**PROBLEM REQUIREMENTS**
Convert the items between the lines holding "The image size is (899, 973)." and "will pyautogui.click(x=38, y=29).", inclusive, into a two-column CSV with the headers text and answer. Give one row per item, and put each value in a single quoted field with its line breaks replaced by spaces.
--------------------
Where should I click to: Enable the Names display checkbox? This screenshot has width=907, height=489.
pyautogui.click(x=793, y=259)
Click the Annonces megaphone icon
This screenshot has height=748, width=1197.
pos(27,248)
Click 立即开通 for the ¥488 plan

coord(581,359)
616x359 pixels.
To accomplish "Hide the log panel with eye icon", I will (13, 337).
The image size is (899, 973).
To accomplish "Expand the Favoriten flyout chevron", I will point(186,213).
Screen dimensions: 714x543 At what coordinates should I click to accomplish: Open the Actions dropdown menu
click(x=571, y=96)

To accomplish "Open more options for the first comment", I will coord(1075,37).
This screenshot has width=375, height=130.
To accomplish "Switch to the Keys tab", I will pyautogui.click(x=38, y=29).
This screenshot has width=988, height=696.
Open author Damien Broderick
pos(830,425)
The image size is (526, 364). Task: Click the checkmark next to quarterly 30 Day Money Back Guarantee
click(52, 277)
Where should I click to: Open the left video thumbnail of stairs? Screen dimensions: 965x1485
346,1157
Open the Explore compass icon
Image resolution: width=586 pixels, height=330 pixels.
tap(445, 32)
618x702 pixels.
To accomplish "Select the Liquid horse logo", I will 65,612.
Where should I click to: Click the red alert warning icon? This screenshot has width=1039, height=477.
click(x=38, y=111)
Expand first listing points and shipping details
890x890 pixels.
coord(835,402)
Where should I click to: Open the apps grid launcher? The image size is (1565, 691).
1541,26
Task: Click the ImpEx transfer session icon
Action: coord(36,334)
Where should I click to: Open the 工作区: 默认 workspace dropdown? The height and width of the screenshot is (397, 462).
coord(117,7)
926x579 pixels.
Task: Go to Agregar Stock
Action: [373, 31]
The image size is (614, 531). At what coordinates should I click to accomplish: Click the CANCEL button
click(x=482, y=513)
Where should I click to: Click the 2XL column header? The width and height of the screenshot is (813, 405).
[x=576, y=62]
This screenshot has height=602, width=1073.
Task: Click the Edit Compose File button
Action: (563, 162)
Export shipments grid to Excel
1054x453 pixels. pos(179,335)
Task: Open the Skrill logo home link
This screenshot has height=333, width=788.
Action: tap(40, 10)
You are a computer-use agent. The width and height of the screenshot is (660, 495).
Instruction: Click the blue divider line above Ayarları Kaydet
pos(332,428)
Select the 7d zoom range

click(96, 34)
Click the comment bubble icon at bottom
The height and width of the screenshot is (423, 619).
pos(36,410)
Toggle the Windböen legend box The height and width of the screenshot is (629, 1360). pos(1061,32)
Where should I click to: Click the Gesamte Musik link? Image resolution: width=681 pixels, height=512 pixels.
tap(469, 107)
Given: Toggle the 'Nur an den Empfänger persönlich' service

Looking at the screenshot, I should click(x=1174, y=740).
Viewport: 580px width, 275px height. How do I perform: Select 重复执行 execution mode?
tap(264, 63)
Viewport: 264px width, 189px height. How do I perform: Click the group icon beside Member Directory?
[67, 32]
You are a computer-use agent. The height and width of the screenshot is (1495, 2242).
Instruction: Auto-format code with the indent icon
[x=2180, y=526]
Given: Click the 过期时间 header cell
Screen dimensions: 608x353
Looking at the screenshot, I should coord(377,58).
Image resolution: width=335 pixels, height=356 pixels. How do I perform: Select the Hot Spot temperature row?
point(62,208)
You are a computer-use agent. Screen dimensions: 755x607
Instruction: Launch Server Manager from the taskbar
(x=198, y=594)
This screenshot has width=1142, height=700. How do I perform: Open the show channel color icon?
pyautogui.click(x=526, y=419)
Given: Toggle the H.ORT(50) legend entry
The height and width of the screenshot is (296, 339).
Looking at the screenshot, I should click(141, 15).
--------------------
**RESULT FOR THIS EXERCISE**
text,answer
"The image size is (899, 973). To accomplish ""Expand the Favoriten flyout chevron"",","I will point(186,213)."
"Screen dimensions: 714x543 At what coordinates should I click to accomplish: Open the Actions dropdown menu","click(x=571, y=96)"
"To accomplish ""Open more options for the first comment"",","I will coord(1075,37)."
"This screenshot has width=375, height=130. To accomplish ""Switch to the Keys tab"",","I will pyautogui.click(x=38, y=29)."